Free state map comparisons

On my recent trip, I picked up from rest stops the state provided maps from Michigan, Indiana, and Ohio, bringing the total in my truck up to 18 now. I decided to compare them, starting with the best.

I didn't find a clear-cut best, but I think my favorite is 2003-2004 Maryland map. Only New Jersey's 1 inch = 4 mile scale was better than Maryland's 1 inch = 6 miles, and it folds well, but for me the deciding factor was that the Maryland one was the only one to indicate what projection was used--the Lambert conformal conic projection. (Click here for a discussion of various conic projection maps or here for mathematical formulae for the Lambert conformal conic projection.) Also, Maryland uses an odd scale bar that increments by 6 miles instead of 5 or 10. (South Carolina used a similar scale bar.) New Jersey, Pennsylvania, New Hampshire, and Indiana also provide high quality maps, all with scales bigger than 1 inch = 10 miles.

The next tier with scales ranging from 10 to 15 miles per inch include Tennessee, Virginia, North Carolina, Michigan, Kentucky, Mississippi, South Carolina, West Virginia, and Illinois, all of which provide for easy navigation.

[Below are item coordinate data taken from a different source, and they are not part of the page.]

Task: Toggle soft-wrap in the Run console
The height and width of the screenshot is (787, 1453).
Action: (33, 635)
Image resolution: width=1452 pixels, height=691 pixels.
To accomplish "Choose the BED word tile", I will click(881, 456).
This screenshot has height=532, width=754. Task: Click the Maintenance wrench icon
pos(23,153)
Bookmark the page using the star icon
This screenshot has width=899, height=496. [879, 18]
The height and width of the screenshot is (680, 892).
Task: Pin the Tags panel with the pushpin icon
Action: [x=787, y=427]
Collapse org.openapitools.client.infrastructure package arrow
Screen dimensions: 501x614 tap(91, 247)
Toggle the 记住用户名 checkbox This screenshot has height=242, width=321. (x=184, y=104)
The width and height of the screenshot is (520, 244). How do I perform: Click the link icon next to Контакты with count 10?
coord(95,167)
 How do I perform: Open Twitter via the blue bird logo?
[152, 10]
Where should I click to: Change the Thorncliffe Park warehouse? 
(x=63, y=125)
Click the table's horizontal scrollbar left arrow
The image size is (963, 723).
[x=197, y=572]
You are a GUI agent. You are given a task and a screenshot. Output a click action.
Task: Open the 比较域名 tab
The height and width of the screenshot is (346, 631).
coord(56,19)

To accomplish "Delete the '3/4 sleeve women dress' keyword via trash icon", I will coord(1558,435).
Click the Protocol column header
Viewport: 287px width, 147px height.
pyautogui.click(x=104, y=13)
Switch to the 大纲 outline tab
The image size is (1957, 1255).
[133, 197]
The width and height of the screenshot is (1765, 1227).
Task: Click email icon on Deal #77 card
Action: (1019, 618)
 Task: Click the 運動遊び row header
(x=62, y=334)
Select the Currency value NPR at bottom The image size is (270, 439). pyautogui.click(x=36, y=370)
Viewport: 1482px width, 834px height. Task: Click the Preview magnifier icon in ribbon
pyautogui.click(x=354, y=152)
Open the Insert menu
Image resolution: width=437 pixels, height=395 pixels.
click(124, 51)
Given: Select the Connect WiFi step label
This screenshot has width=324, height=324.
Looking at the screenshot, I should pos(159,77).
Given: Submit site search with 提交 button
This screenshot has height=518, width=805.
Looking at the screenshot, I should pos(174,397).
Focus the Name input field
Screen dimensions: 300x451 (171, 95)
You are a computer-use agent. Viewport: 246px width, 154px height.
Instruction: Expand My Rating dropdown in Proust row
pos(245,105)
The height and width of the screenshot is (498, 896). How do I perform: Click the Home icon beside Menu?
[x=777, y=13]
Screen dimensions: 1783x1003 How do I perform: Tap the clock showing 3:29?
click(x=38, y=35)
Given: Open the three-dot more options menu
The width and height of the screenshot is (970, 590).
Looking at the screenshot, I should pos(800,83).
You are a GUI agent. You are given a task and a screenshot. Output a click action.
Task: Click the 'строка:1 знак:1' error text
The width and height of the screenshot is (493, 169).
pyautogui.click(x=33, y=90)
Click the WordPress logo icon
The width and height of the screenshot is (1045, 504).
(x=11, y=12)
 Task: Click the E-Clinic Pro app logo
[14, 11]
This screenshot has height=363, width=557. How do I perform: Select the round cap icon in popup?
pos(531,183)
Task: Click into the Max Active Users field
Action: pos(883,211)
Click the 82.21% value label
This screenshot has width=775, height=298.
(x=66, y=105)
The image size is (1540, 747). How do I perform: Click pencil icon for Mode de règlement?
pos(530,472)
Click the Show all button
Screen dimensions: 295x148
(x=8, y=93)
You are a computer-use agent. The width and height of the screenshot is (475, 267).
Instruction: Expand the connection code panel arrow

My only qualms with the Georgia and Ohio maps are they do not fold well. In order to see any of the map, you must unfold all of it; whereas the above maps fold nicely to a managable size showing just the portion of the state that you are in at the moment. Alabama's 2002-2003 map also has this problem, and I would say that the map, made by MapQuest.com, is on the wrong scale for the huge sheet of paper it's printed on. It includes enough of the surrounding area so that Memphis, Nashville, Atlanta, and New Orleans are all on the map, and while it is interesting to see the navigation lanes between the state's five protected artificial reef area forty miles out into the Gulf of Mexico, I'm not going to drive through them. Just make a larger scale map.

The only one that I would really say is substandard is my 2001 Arizona map. It has the smallest scale at 1 inch = 18 miles (yes, it is a big state with lots of area with few roads, but it also folds poorly, contains no roads outside the state's borders, and at first I thought it was made by the Best Western hotel chain instead of Arizona Office of Tourism.